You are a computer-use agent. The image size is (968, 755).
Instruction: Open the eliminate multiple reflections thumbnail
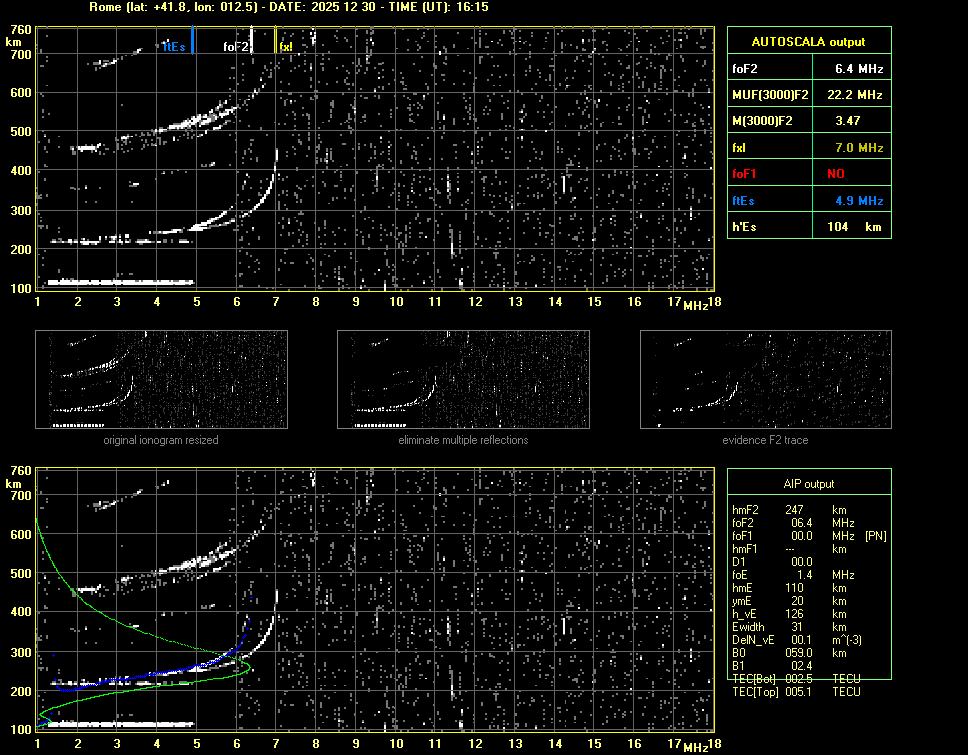[x=463, y=380]
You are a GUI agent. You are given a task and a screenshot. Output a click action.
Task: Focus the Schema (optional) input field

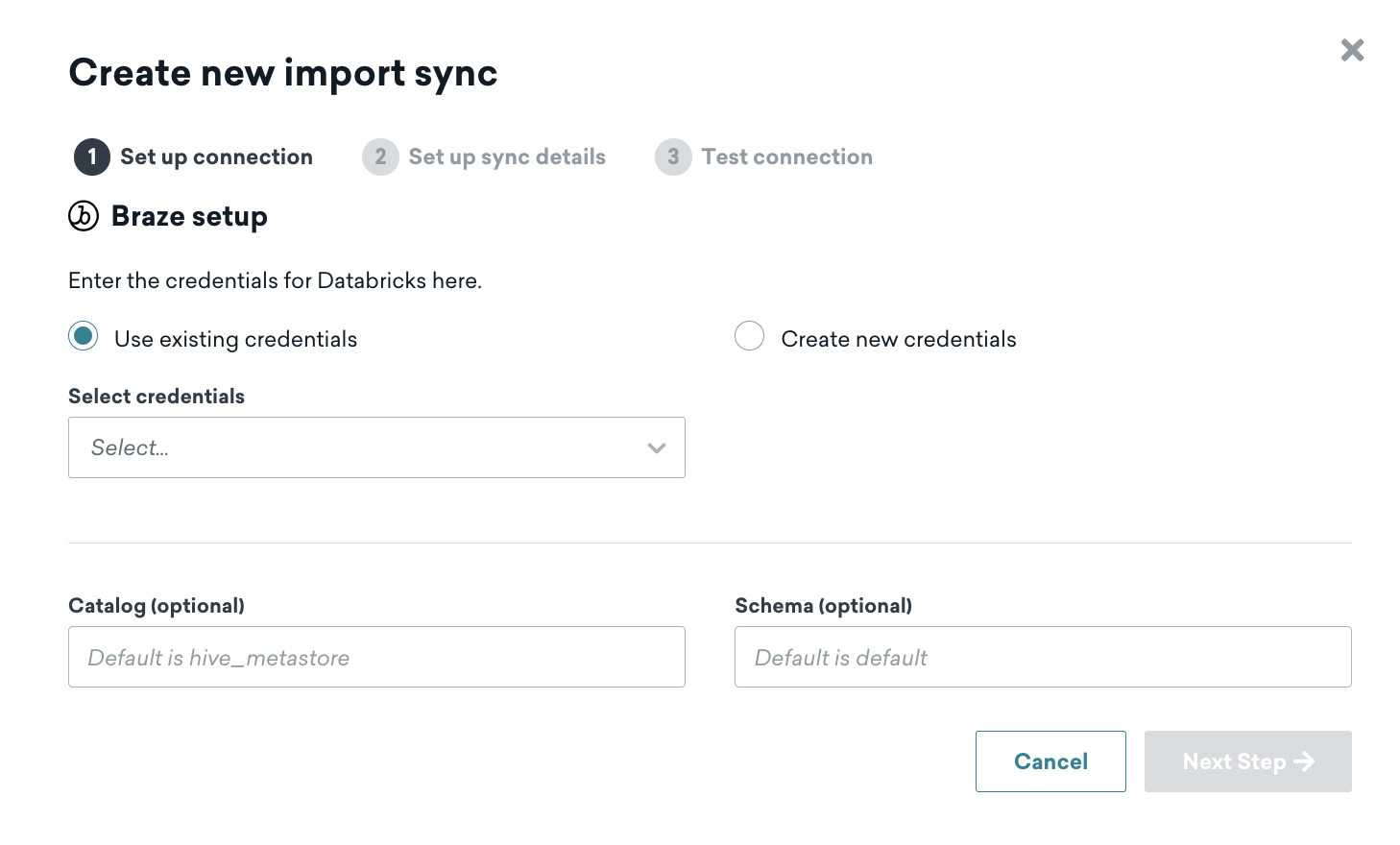click(x=1043, y=657)
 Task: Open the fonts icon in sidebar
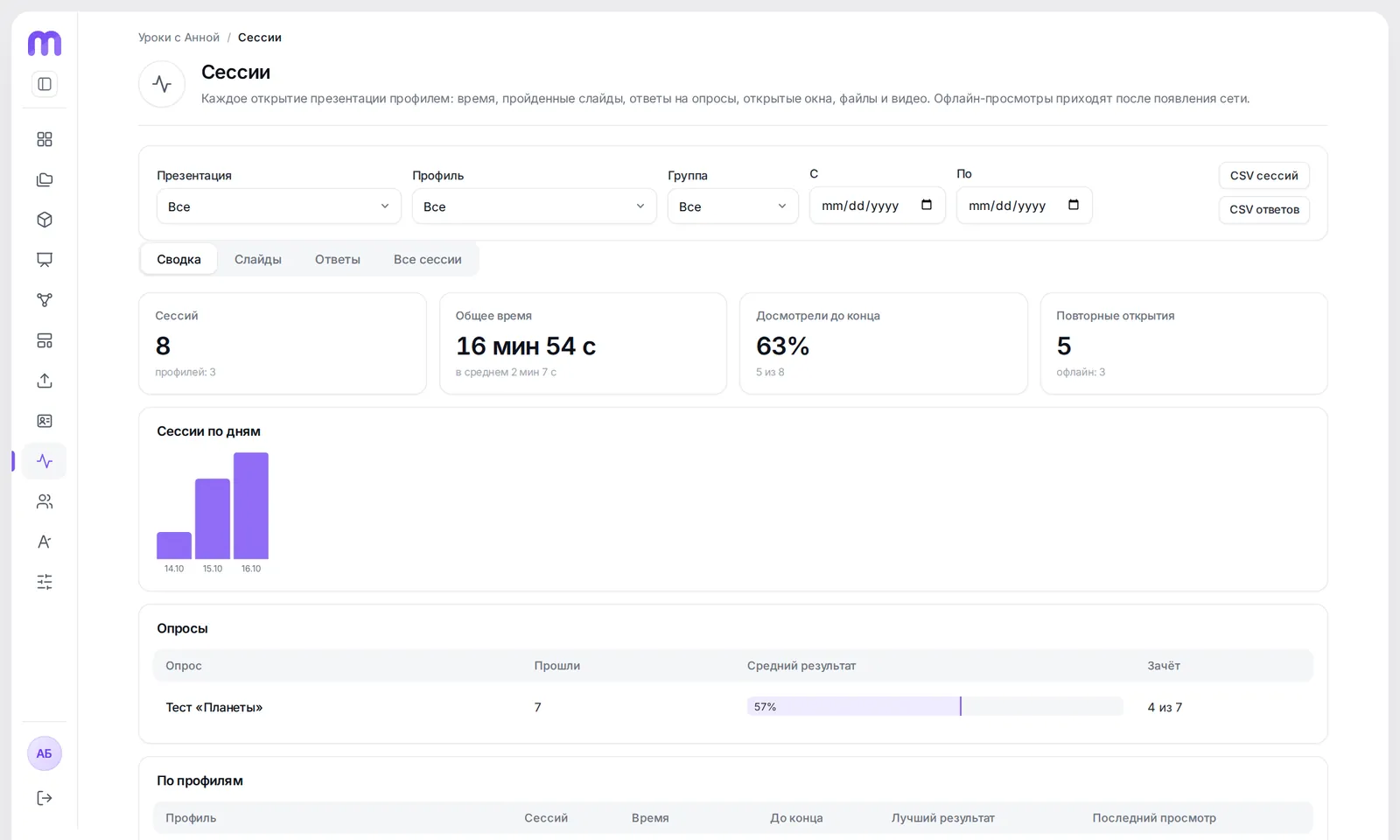pos(45,542)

────────────────

Short problem
Copy the material exactly, from the line containing "You are a GUI" through the end of the material, inclusive, and leave the pictures out of your copy.

Answer below
You are a GUI agent. You are given a task and a screenshot. Output a click action.
Task: Focus the Schema (optional) input field

click(x=1043, y=657)
 Task: Open the fonts icon in sidebar
pos(45,542)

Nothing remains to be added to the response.